EXERCISE MATERIALS |
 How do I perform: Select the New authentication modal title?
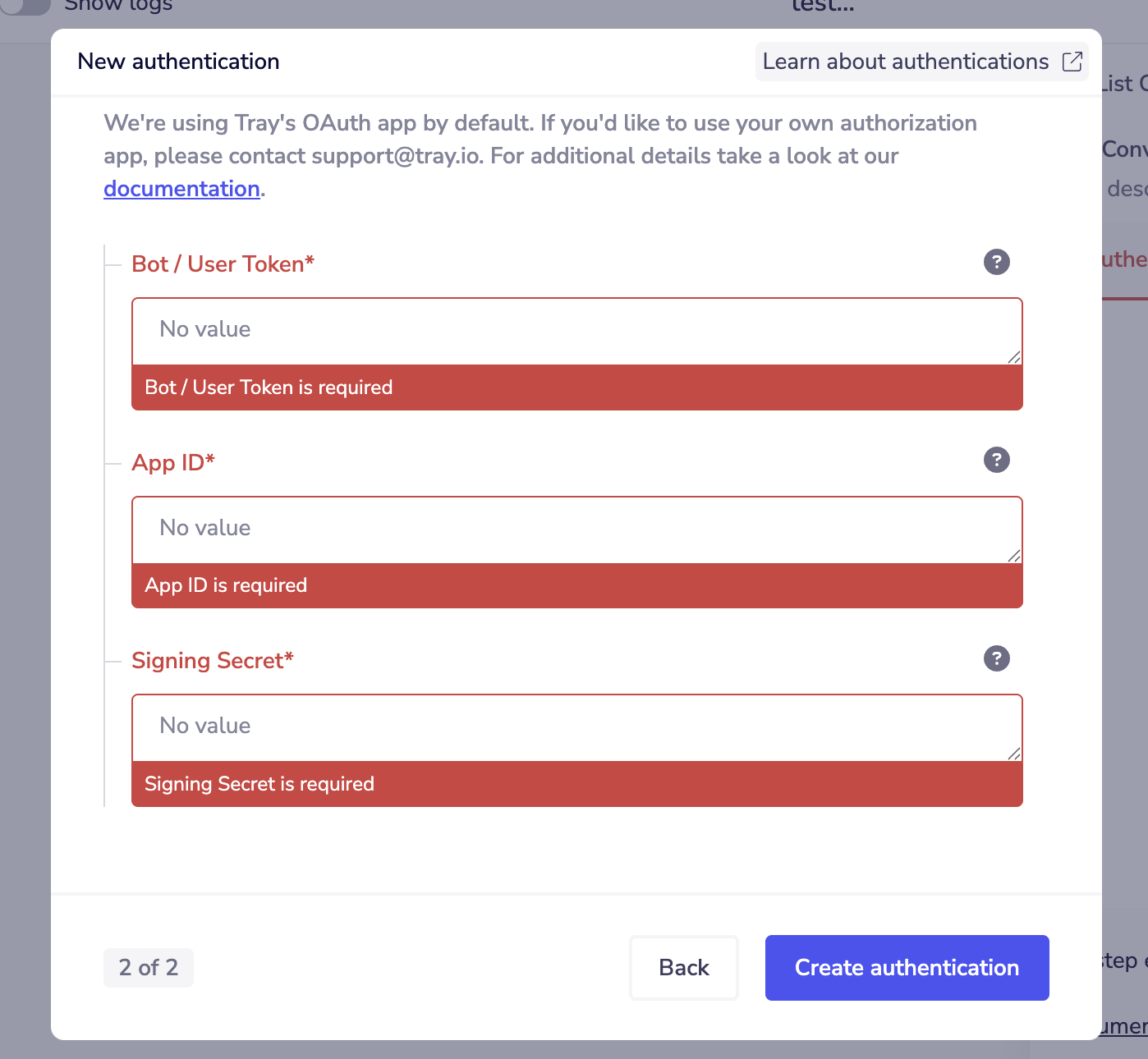click(178, 61)
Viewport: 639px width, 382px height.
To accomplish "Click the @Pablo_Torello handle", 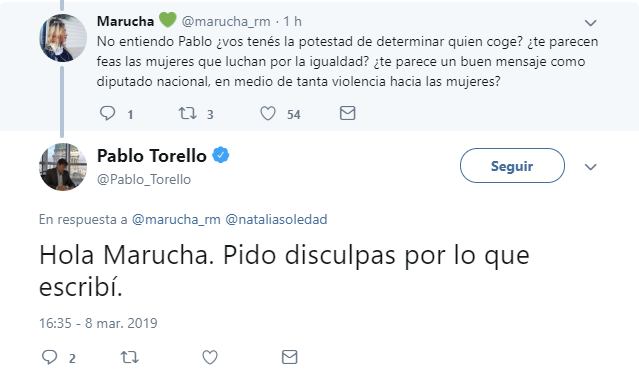I will click(144, 179).
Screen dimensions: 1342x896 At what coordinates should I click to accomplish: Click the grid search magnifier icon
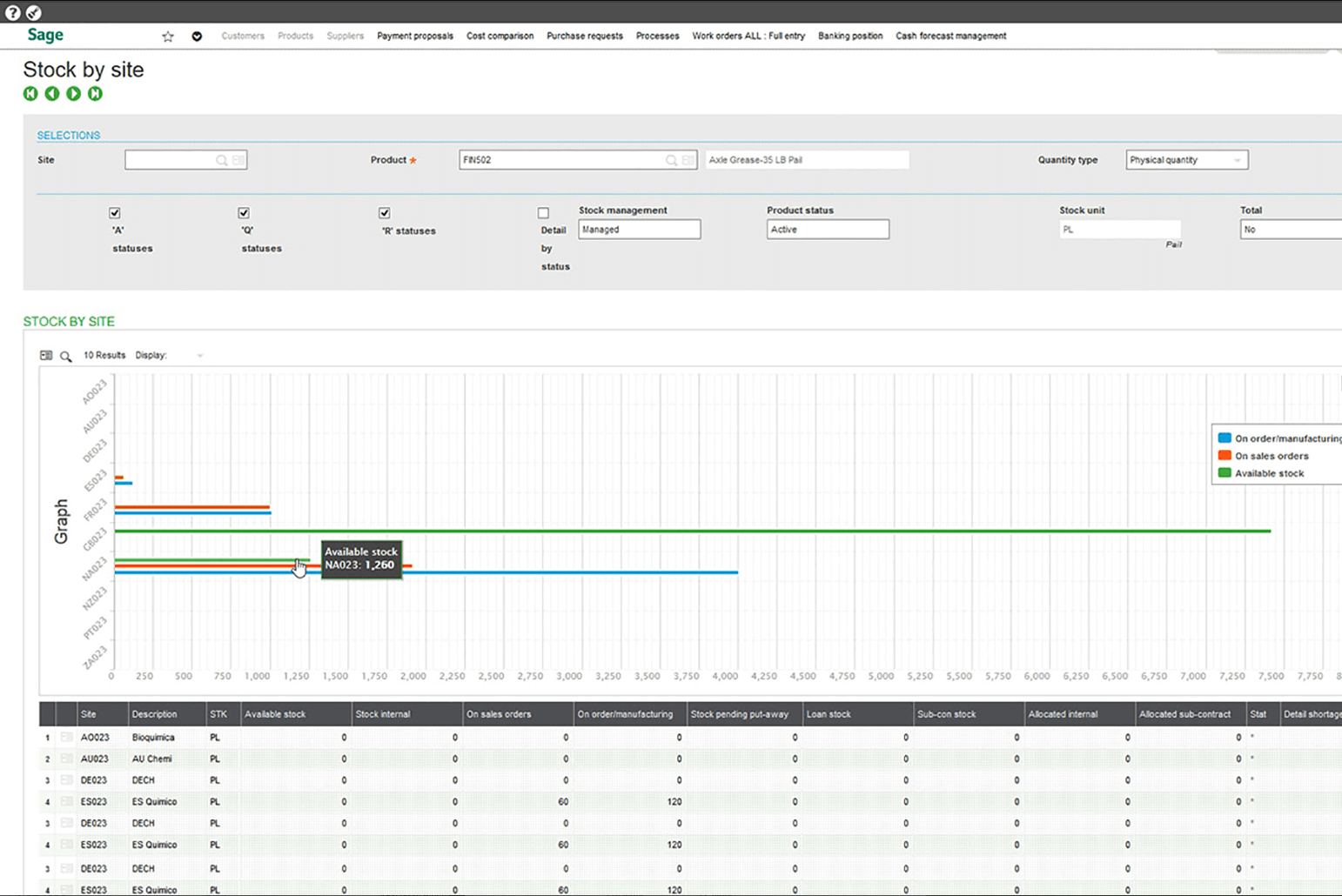click(x=66, y=356)
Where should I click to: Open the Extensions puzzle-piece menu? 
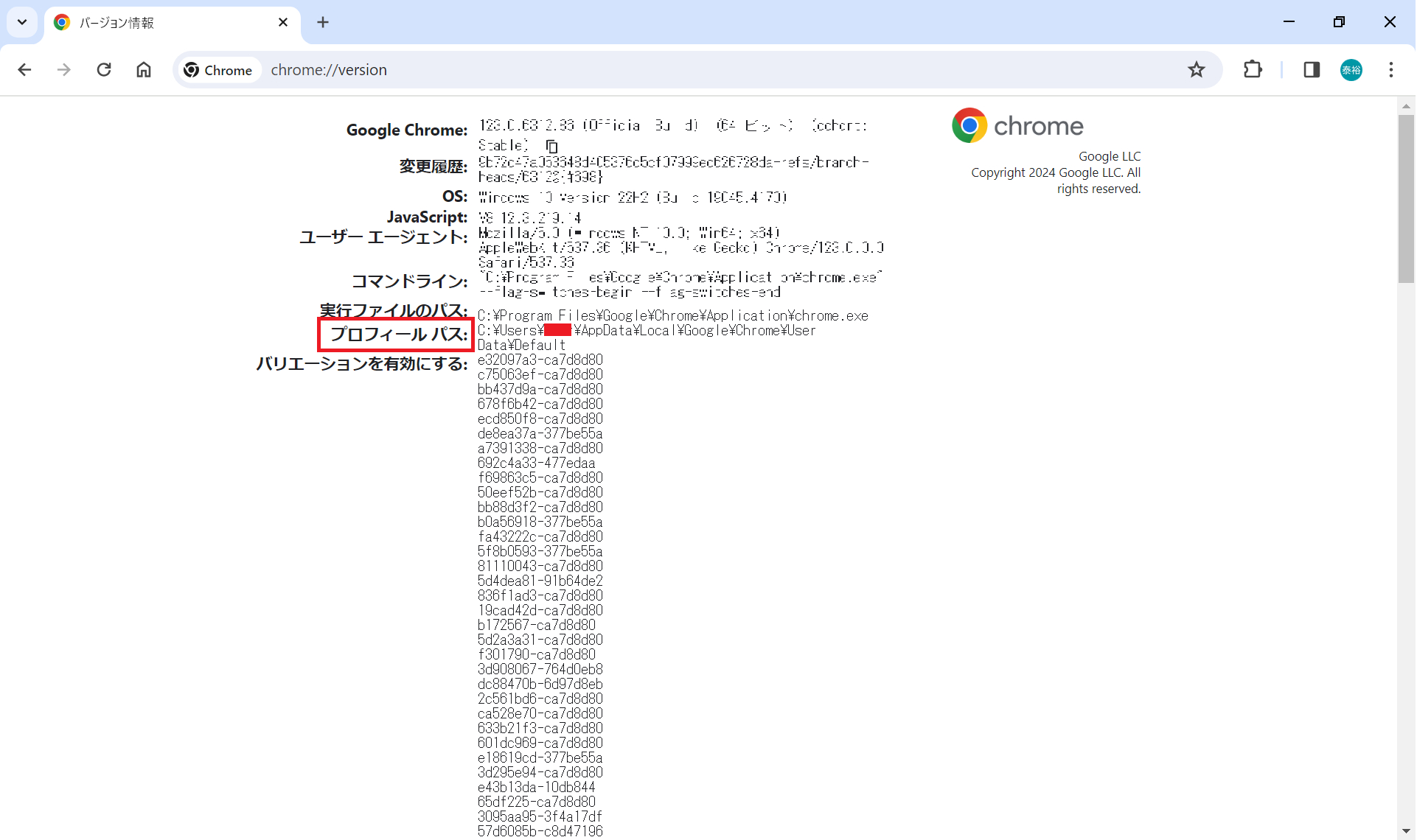[1253, 69]
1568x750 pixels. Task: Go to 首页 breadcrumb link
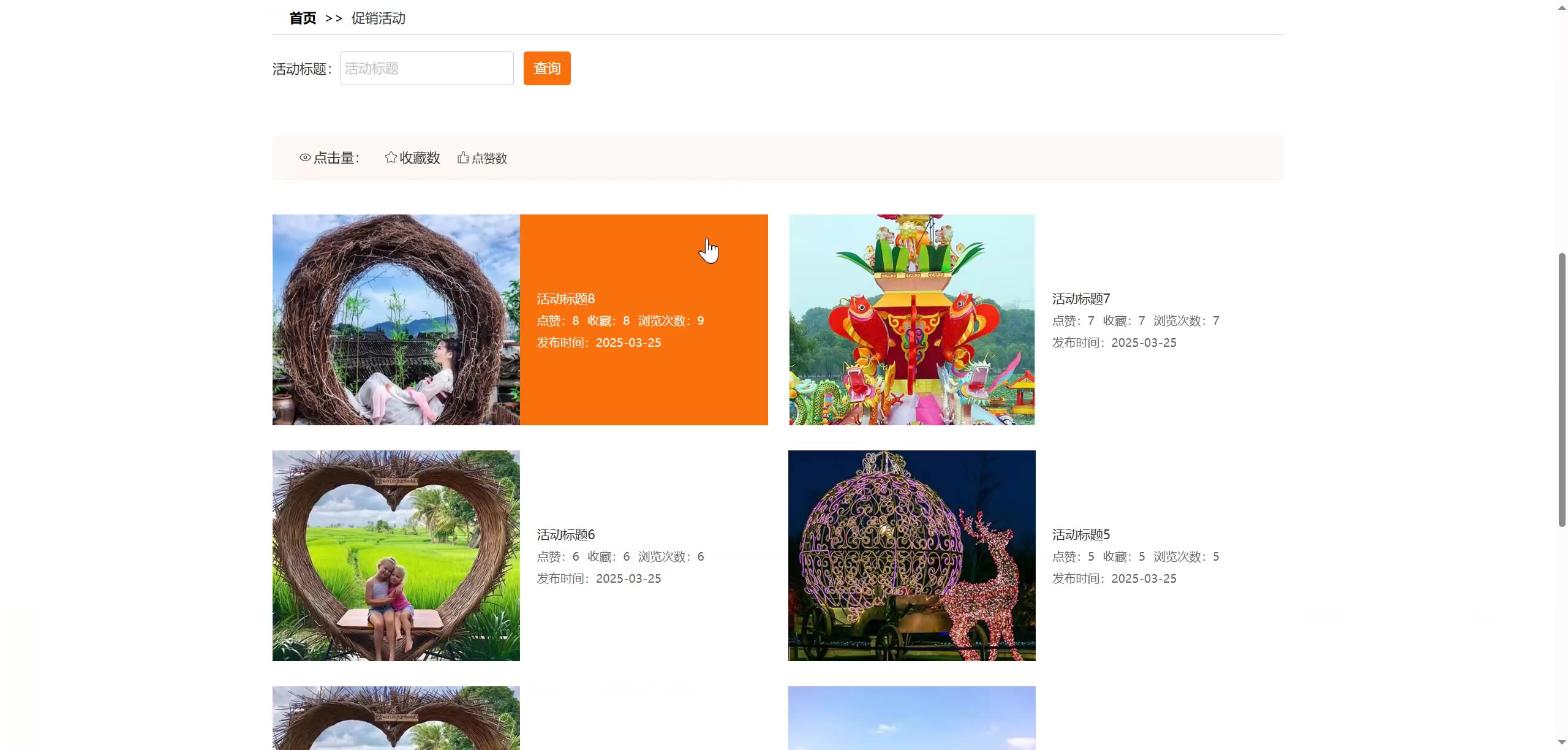point(303,18)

YOUR OBJECTIVE |
Find each line in the records that contains the word "should", matching case exactly, and copy those lines out.

EXERCISE OUTPUT |
Screen dimensions: 1342x896 At what coordinates should I click to accomplish: Click the grid search magnifier icon
Where should I click to: Open the Extensions puzzle-piece menu? 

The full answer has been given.